S Srenix

Features · K8s probes

21 native K8s probes.

The infra-grade depth no SaaS tool matches because they're not in the cluster. All 21 probes ship in v0.1.0-alpha.1: the core six (Ceph, Postgres, critical workloads, nodes, PVCs, endpoints), six blind-spot probes (Node pressure, system DaemonSets, stuck Pending pods, generic CrashLoopBackOff, ETCD, failed volume mounts), plus Kong, KongRoutes, GPUNodes, HPA, ArgoCD, Velero, Traefik routes, and k3s local-path storage + datastore — this page deep-dives the core twelve.

Ceph storage

v0.1.0-alpha.1 Critical / Warning

Inspects CephCluster CRs (rook-ceph): health, capacity used, OSD readiness.

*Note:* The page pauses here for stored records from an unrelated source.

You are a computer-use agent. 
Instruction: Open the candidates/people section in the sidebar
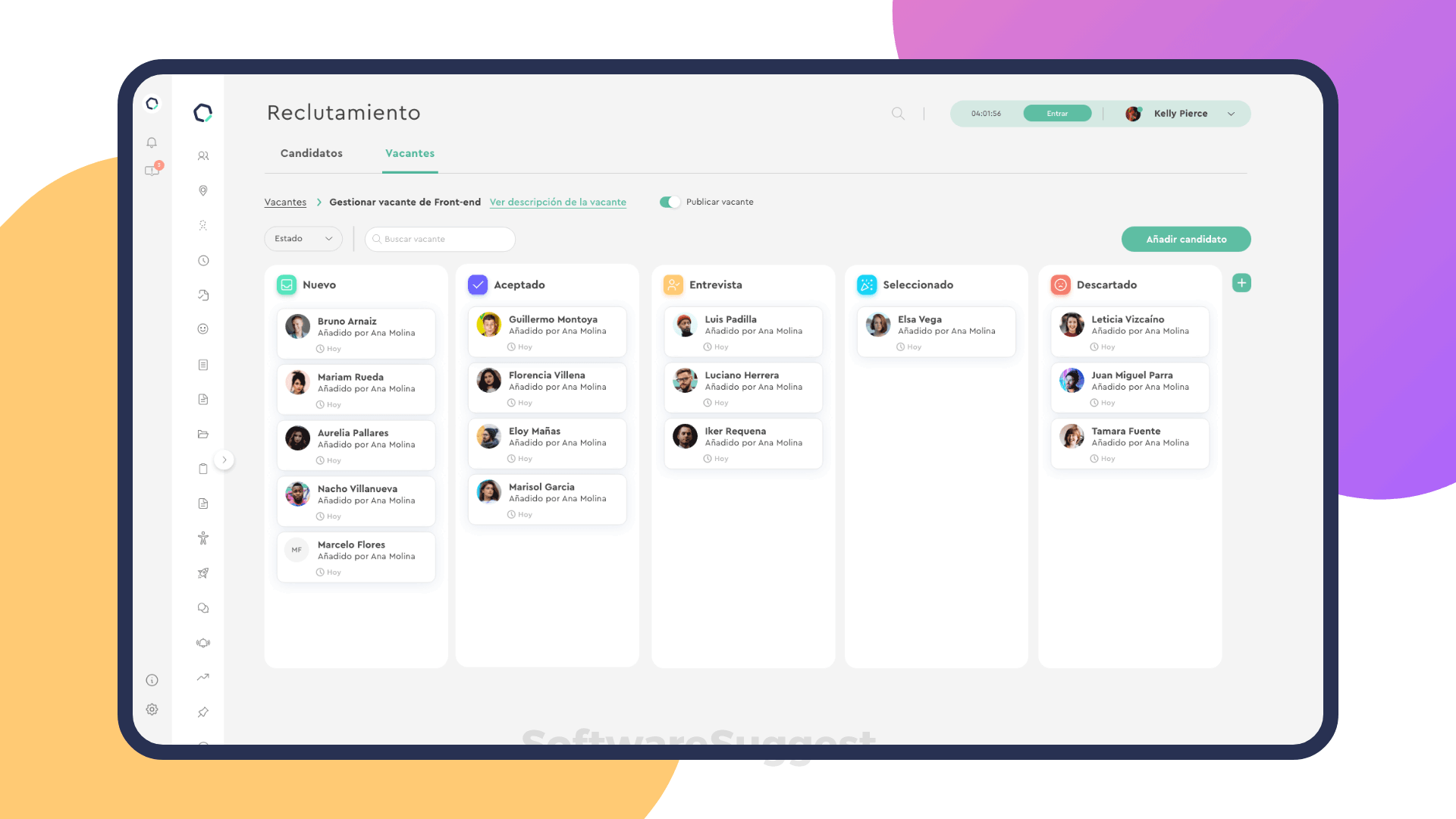pyautogui.click(x=202, y=155)

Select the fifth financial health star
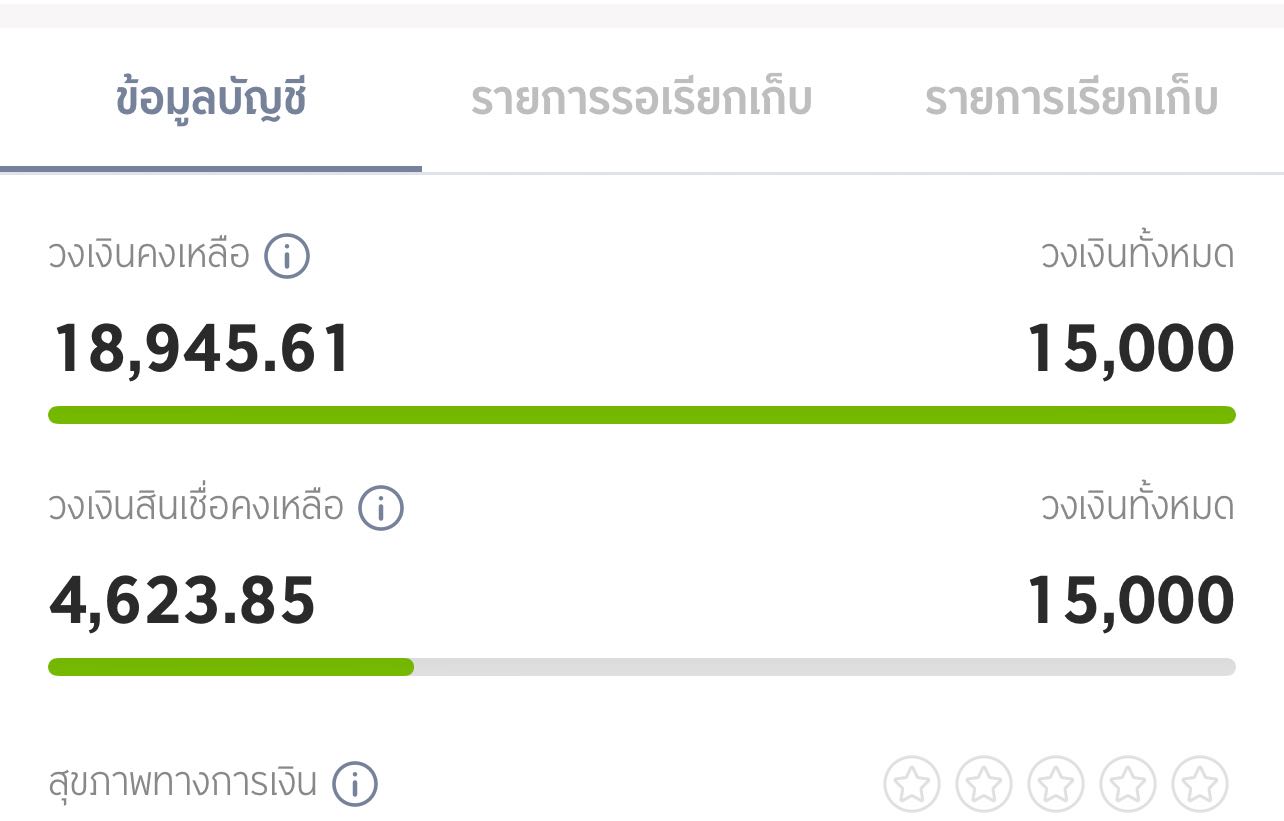point(1200,784)
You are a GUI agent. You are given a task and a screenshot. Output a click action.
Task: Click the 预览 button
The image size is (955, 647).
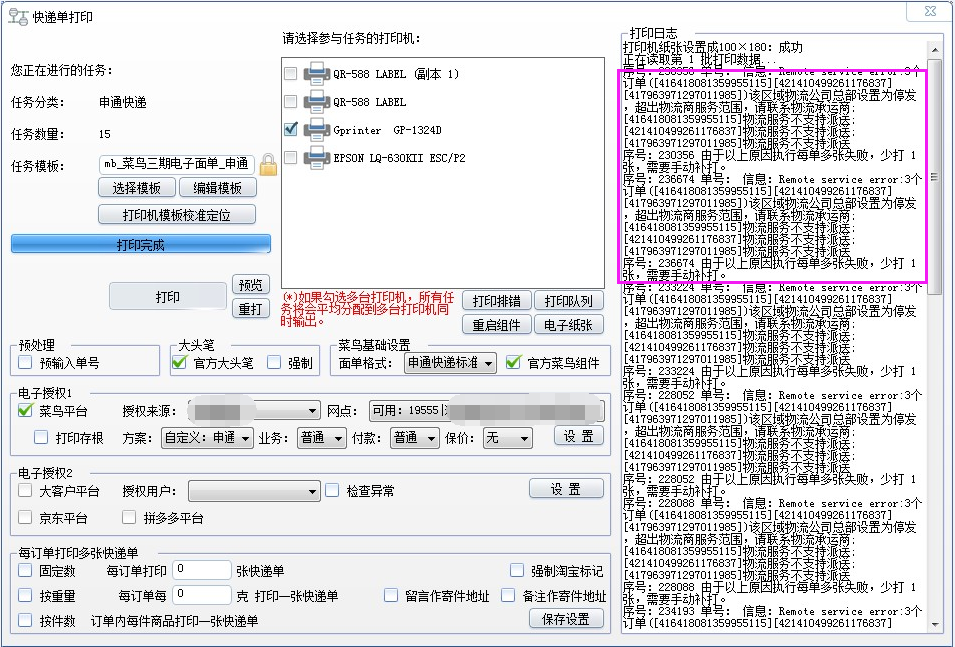[x=250, y=284]
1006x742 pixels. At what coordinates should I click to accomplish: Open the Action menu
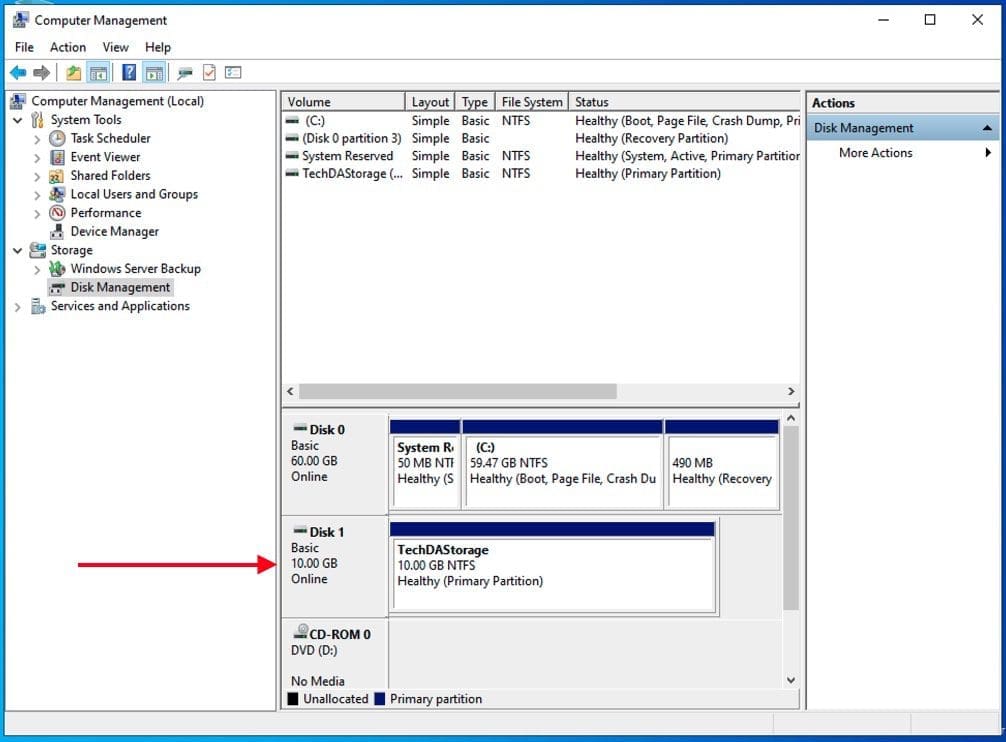(68, 47)
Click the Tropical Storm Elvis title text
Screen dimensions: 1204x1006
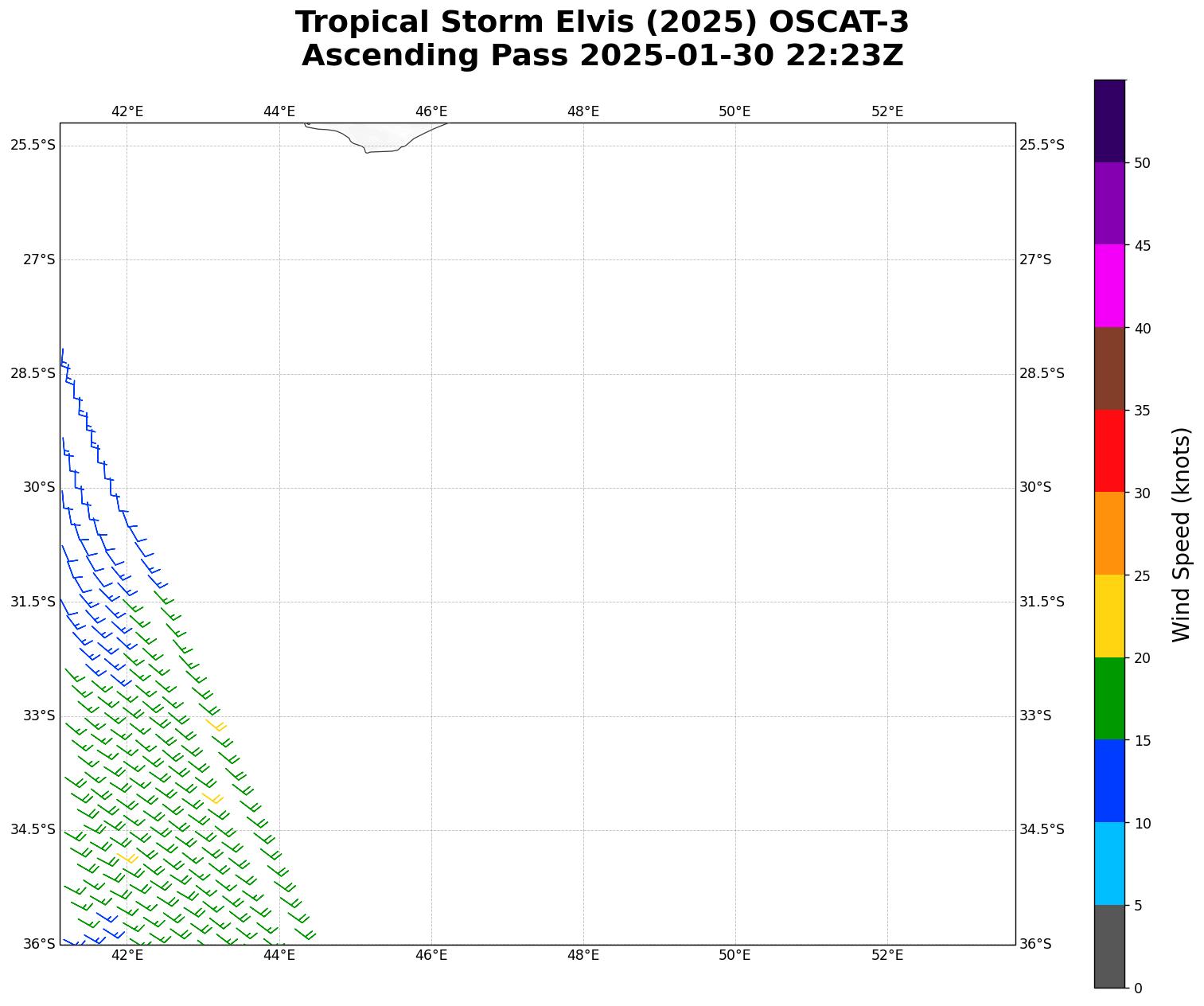pos(602,22)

Surfaces the same "is the storage layer alive?" signal you would otherwise have to read out of rook-ceph-tools.

PostgreSQL

v0.1.0-alpha.1 Critical / Warning

CloudNativePG (CNPG) and Zalando Spilo / Patroni clusters, auto-detected from CRDs. Replica readiness and primary identity.

Critical workloads

v0.1.0-alpha.1 Critical / Warning

Counts pods by the READY column, not phase=Running (so CCE/ImagePull failures don't silently green). The list of "critical" workloads is configurable via the SRENIX_CRITICAL_SERVICES env var and the srenix.ai/probe-critical: "true" annotation — no fork needed for non-Srenix clusters.

Cluster Nodes

v0.1.0-alpha.1 Critical

Ready condition across every node. Distinguishes kubectl-error from empty-list to avoid the false-green trap.

PVC binding

v0.1.0-alpha.1 Critical / Warning

PersistentVolumeClaim phase: Bound vs Pending. The "bound but mount fails" class is handled by the new FailedMounts probe below.

External endpoints

v0.1.0-alpha.1 Critical / Warning

Every Ingress host auto-discovered and probed externally. Per-Ingress opt-out via srenix.ai/probe-disable: "true". Layer-1 flake suppression (2-of-2 streak) included.

Node pressure

v0.1.0-alpha.1 Critical / Warning

DiskPressure, MemoryPressure, PIDPressure, NetworkUnavailable conditions. DiskPressure and NetworkUnavailable auto-escalate to Critical (eviction or broken pod traffic imminent). The basic Nodes probe only checks Ready — pressure flips first.

System DaemonSets

v0.1.0-alpha.1 Critical

Inspects DaemonSets in eight system namespaces (kube-system, cilium-system, calico-system, kube-flannel, rook-ceph, longhorn-system, openebs, metallb-system). Catches the case where a CNI/CSI plugin is down but the kubelet still reports Ready=True for several minutes.

Pending pods

v0.1.0-alpha.1 Critical

Pods stuck Pending past a 60s grace window with PodScheduled=False. Reason-aware remediation distinguishes Insufficient CPU/Memory, unbound PVC, taint mismatch, nodeSelector miss. Doesn't double-flag ImagePullBackOff (owned by the ImagePullAuth analyzer).

CrashLoopBackOff

v0.1.0-alpha.1 Critical / Warning

Generic any-namespace detector — catches crashes anywhere, not just a hardcoded critical-services list. Protected-namespace pods (kube-system etc.) are always Critical; user-namespace pods start as Warning and escalate past the restart threshold.

ETCD

v0.1.0-alpha.1 Critical / Warning

Watches kubeadm-style static-pod etcd members. Honest "blind probe" Warning for external / managed etcd (RKE2, k3s, EKS, GKE managed control plane) — never false-greens on a control plane it can't see.

Failed mounts

v0.1.0-alpha.1 Critical

Joins pods stuck ContainerCreating past 90s with their kubelet FailedMount / FailedAttachVolume / FailedDetachVolume / ProvisioningFailed events. Names the volume and explains why — closes the gap where PVCs probe sees Bound but the actual mount hangs.

Per-probe opt-out

Each probe can be disabled independently with an env var, no fork needed:

  • SRENIX_PROBE_NODE_PRESSURE=off
  • SRENIX_PROBE_DAEMONSETS=off
  • SRENIX_PROBE_PENDING_PODS=off
  • SRENIX_PROBE_CRASHLOOP=off
  • SRENIX_PROBE_ETCD=off
  • SRENIX_PROBE_FAILED_MOUNTS=off